Techniques used in Natural Language Processing

Source: http://www.doc.ic.ac.uk/~nd/surprise_97/journal/vol2/ctt

Introduction

In the first article, we have briefly gone through an overview of some simple techniques used in Natural Language Processing. However, these simple techniques are both ineffective and too simplistic and are thus seldom used in actual systems. In real life, different applications require different depth of NLP and thus many more efficient and specific techiques have been developed to cater to these different needs. In this article, we will take a look at some of the more practical methods being used by some real-life applications.

Syntactically Driven Parsing

Syntactically driven parsing, as the name implies, deals with the syntax of the input utterances. It is done by first constructing a complete syntactic analysis of the input utterance and then create an internal representation, which is easily understood by the computer, from it. As being brought out in the first article, a simple form of syntactic analysis is to create a parse tree using context-free grammar. However, as been pointed out, this form of analysis faces some serious problems, eg. pluralness and passive sentences. The following techniques have thus been developed as an answer to some of this problems.

Transformational Grammar

Transformational grammar is basically an extension to the context-free grammar. A parse tree is first generated using the CFG and then a set of transformation rules are used to map this syntax tree into a related parse tree. Thus for example, a basic parse tree can be created using the context-free grammar with tags for pluralness or passiveness of the sentence. These tags would then activate the relevent transformation rule which rearranges the parse tree in such a way that the required agreement is transmitted to all parts of the tree. This, however, is not such a practical method because the process is simply too time consuming and computationally costly.
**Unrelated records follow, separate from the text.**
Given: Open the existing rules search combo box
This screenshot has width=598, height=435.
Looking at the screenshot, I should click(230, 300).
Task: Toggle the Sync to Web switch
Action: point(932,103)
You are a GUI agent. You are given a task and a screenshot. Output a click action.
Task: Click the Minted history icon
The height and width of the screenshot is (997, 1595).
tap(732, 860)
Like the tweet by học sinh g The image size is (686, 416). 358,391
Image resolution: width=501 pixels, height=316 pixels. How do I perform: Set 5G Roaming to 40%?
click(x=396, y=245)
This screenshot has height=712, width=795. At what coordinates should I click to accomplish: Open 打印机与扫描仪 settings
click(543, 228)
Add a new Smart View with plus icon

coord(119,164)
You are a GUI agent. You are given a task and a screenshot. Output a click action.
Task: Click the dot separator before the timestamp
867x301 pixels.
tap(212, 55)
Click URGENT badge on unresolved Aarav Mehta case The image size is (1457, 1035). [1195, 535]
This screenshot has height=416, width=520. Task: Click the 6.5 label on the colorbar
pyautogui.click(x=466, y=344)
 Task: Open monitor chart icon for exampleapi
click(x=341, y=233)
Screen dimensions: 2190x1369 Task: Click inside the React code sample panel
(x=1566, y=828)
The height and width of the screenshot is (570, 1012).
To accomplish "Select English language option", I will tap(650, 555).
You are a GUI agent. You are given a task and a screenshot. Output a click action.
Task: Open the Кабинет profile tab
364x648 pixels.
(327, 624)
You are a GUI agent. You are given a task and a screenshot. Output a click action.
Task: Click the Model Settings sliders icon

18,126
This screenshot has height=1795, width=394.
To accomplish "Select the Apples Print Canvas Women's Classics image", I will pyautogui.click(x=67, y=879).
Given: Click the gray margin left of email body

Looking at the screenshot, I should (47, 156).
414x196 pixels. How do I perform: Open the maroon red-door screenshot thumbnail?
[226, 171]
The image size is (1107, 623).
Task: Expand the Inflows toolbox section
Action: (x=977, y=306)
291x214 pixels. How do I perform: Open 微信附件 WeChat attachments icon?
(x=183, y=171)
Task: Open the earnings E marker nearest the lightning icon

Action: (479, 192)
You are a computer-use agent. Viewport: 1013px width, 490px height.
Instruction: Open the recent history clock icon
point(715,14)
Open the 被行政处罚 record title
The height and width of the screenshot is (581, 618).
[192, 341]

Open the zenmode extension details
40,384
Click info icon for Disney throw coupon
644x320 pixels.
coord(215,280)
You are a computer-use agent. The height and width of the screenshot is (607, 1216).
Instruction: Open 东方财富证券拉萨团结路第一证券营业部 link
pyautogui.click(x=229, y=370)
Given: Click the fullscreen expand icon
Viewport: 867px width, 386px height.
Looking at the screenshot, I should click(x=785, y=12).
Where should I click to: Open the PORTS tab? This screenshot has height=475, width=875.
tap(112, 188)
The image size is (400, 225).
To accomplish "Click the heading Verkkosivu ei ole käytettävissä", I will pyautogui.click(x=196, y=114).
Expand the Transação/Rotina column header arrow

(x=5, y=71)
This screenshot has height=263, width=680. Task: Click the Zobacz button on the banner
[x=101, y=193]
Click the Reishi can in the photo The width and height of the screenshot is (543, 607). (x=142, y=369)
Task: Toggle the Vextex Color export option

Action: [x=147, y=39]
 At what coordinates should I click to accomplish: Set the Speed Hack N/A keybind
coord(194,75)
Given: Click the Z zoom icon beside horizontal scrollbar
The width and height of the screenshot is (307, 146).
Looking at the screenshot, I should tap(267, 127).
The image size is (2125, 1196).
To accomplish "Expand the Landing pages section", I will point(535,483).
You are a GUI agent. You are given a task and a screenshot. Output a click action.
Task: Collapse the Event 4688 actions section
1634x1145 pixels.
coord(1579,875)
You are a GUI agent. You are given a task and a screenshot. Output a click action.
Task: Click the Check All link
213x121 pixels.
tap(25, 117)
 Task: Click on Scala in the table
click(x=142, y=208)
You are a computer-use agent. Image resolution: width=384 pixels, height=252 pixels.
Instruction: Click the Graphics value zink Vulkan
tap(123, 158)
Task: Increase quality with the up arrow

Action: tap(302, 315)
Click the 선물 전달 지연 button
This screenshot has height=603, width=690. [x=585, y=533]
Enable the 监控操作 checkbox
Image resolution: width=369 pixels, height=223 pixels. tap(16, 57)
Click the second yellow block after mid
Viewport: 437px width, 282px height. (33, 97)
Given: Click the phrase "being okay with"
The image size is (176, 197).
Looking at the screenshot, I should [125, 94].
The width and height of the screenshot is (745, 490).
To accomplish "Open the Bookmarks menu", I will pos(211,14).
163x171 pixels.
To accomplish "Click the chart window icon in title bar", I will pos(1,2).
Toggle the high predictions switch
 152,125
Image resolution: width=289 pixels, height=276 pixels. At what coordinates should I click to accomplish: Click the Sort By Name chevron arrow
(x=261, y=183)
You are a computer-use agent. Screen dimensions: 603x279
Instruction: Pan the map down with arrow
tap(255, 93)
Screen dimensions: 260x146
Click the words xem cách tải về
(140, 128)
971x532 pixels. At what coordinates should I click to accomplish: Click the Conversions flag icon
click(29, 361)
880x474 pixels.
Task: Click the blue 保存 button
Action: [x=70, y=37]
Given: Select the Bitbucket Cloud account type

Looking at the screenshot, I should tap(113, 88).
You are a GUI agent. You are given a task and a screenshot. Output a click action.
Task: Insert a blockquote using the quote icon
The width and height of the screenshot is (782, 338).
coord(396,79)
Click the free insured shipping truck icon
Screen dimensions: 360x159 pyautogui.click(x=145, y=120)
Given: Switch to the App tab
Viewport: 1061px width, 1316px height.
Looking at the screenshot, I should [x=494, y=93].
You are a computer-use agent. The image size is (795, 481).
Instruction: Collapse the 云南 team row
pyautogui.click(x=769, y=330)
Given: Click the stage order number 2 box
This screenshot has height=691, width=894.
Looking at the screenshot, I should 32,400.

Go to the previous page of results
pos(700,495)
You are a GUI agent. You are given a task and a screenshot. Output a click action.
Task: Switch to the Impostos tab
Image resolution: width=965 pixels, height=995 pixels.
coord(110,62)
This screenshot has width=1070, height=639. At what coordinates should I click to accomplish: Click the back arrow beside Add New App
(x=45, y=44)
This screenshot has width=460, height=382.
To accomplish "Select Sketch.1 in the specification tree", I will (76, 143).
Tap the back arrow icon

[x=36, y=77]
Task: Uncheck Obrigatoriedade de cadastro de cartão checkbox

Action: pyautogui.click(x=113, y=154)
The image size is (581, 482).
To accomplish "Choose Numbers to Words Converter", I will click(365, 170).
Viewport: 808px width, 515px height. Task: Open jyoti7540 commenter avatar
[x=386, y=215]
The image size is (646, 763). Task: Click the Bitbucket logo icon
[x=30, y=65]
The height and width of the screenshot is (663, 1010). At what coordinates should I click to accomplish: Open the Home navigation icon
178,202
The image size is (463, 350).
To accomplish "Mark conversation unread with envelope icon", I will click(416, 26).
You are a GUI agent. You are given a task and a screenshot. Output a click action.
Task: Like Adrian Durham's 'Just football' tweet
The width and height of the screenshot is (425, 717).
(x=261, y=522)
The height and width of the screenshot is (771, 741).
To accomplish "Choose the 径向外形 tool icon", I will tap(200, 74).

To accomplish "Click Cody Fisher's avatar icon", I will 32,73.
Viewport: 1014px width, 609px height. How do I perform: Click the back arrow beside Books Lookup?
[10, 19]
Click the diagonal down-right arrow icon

Augmented Transition Network (ATN)

A transition network is a network consisting of nodes and labelled arcs. The nodes represent different states of a process and the arcs represent the transitions from state to state, with labels refering to word categories in NLP. A Recursive Transition Network (RTN) is a transition network which allows arc labels to refer to both word categories as well as other networks. It has the same descriptive power as context-free grammars. In order to extend the power of RTN and Transformational Grammar, Augmented Transition Network was developed as a method of expressing syntactic grammar that was computationally tractable and could capture linguistic generalizations in a concise way. Basically, ATN consists of an RTN augmented by a set of tests to be satisfied before an arc was traversed and a set of registers that could be used to save intermediate results or global states. To demonstrate the power of ATN, let us consider the same example from article 1, but in passive form in which the CFG is unable to resolve: The rice was eaten by the cat. The figure and table below shows an example ATN and a table of the tests and actions for traversing the arc respectively.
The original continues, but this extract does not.